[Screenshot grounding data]
'''

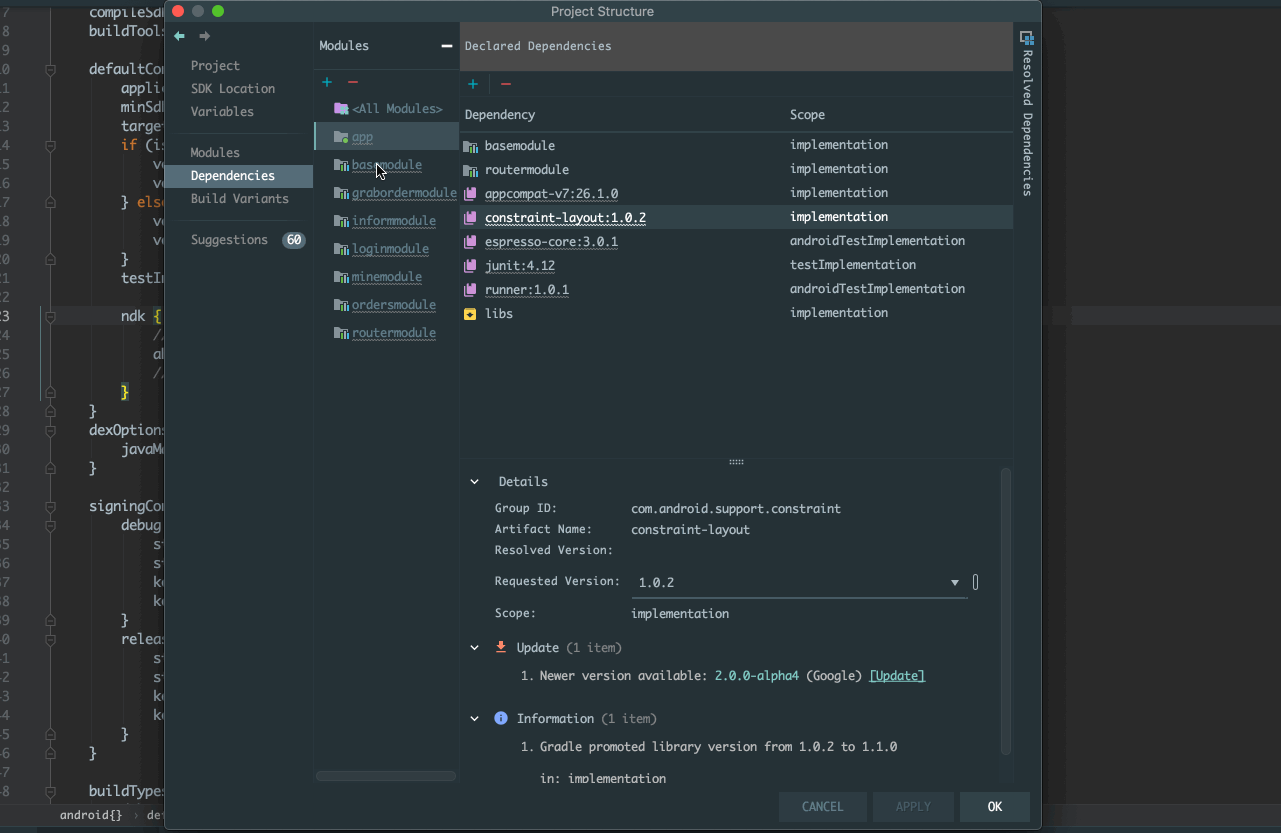Remove the selected dependency via minus icon
1281x833 pixels.
(505, 83)
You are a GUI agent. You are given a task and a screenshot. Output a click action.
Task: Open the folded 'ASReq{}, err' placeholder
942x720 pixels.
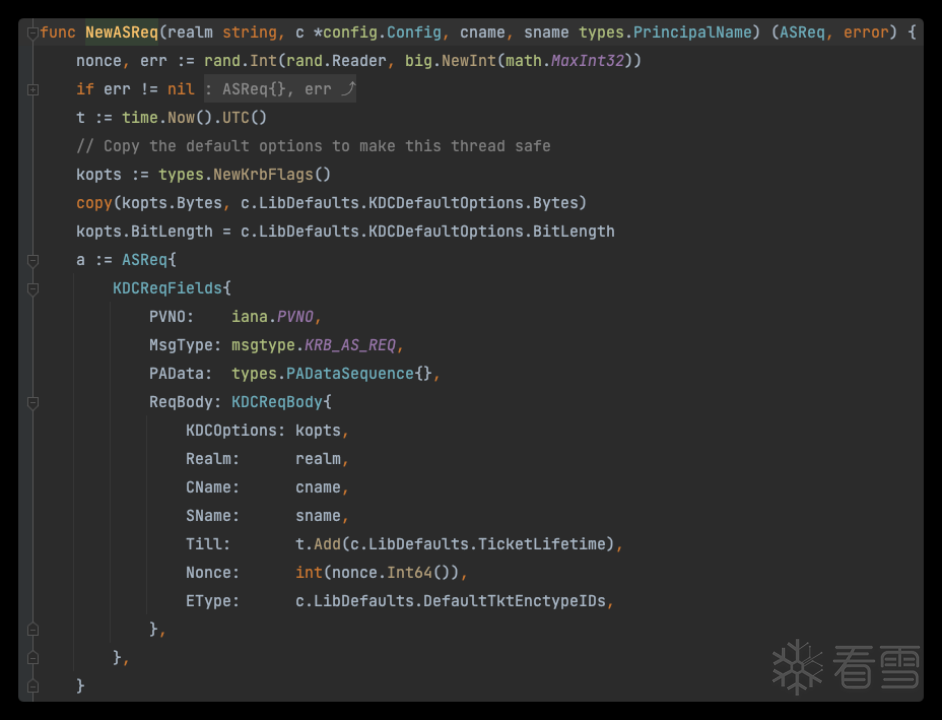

'''

[WHAT THE TASK REQUIRES] Go to the line that contains "You are a GUI" and copy exactly from there through the last line of the records above, both included. Omit pictures.

[REPLY TO THE TASK]
You are a GUI agent. You are given a task and a screenshot. Output a click action.
Task: Open the folded 'ASReq{}, err' placeholder
942x720 pixels.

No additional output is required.